Other manufacturers using these new technologies in earlier stages include Merck & Co. Inc., Inovio Pharmaceuticals Inc., CureVac NV and China's CanSino Biologics Inc.
"With the early stage of vaccines that we're seeing, there's actually very little information about those right now," Gustav Ando, vice president of industry services and life sciences at IHS Markit, told S&P Global Market Intelligence in an interview. "We don't have the clinical data to understand their broader potential in this disease, so all we have to go on right now is the theoretical understanding that the technology and the approach could work."
While the pandemic has accelerated the use of the newer vaccine technologies, it has also led to an inundation of muddy data, what Ando calls "noise."
"There is this very pervasive understanding that some of the early data that we've seen for these vaccines means that they're actually already effective, and they're not," Ando said. "We have no idea whether these are effective at this stage, especially in the most important populations here such as the elderly and minorities."
The traditional approach to vaccines involves killing or modifying a virus to prime a person's immune system to fight off a future infection. The newer vaccines use parts of the virus's own genetic code to stimulate the immune system with proteins associated with a particular pathogen.
"This is really at the cutting edge of vaccine development, and it's all very recently that this technology was pretty much 100% science fiction," Ando said. "What we're talking about here is something that had in the last two or three years made some fairly significant strides, but nothing that was developed or commercialized in the market for any infectious disease."
The benefits of these new technologies are far-reaching, Ando said, as they tend to be easier and safer to develop and scale up to population levels. And they could theoretically lead to stronger immune responses that stay with a person for longer periods of time.
But taking vaccines so quickly from first-in-human trials to large studies of 30,000 patients or more means researchers are unable to step back and draw meaningful conclusions from each step of the process, Ando said.
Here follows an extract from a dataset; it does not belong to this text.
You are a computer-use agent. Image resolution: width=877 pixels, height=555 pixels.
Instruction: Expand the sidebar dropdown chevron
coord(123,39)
"What you have had is multiple trials starting at once and overlapping with each other, which does go against most standard clinical trial protocols," Ando said. Early-stage, or phase 1, trials are not meant to demonstrate the effectiveness of a vaccine but rather the safety of the candidate in human bodies, particularly with previously untested technology.
Counterintuitively, the more traditional vaccines — like a candidate from vaccine giants GlaxoSmithKline PLC and Sanofi — are further behind in development despite the experience that developers have with that type of inoculation.
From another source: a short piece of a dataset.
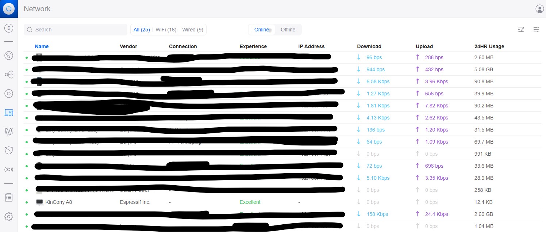Sort by the 24HR Usage column
The width and height of the screenshot is (546, 232).
[x=489, y=46]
"You'd almost expect that the traditional ways of doing something move faster because they're so well established should in theory be a well-oiled machine that can go much, much quicker," Ando said. "But that's not really the case here in this specific situation simply because the mRNA technology such as it is allows for a very fast-tracked pathway."
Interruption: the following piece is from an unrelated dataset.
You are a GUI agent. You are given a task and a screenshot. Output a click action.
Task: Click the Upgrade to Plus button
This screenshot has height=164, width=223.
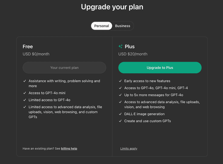160,67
Even if results from later trials for the lead candidates — the earliest of which are expected by the end of October — show significant effectiveness, the need for follow-up studies and more nuanced testing would keep vaccines from being widely available until the middle of 2021, Ando said.
The number of vaccines in early trials is heartening because the COVID-19 pandemic will not be ended by just one candidate and requires a multitude of approaches to ensure widespread inoculation, Ando said.
"We need representatives from all of these different technologies in an ideal scenario because each of them bring different benefits to the table," Ando said. "Some of them, it's potential effectiveness, some of them it's safety, and some just pure practicality of distribution and storage — we need that for the sheer capacity to vaccinate so many human beings on Earth and to address a diverse set of needs across countries."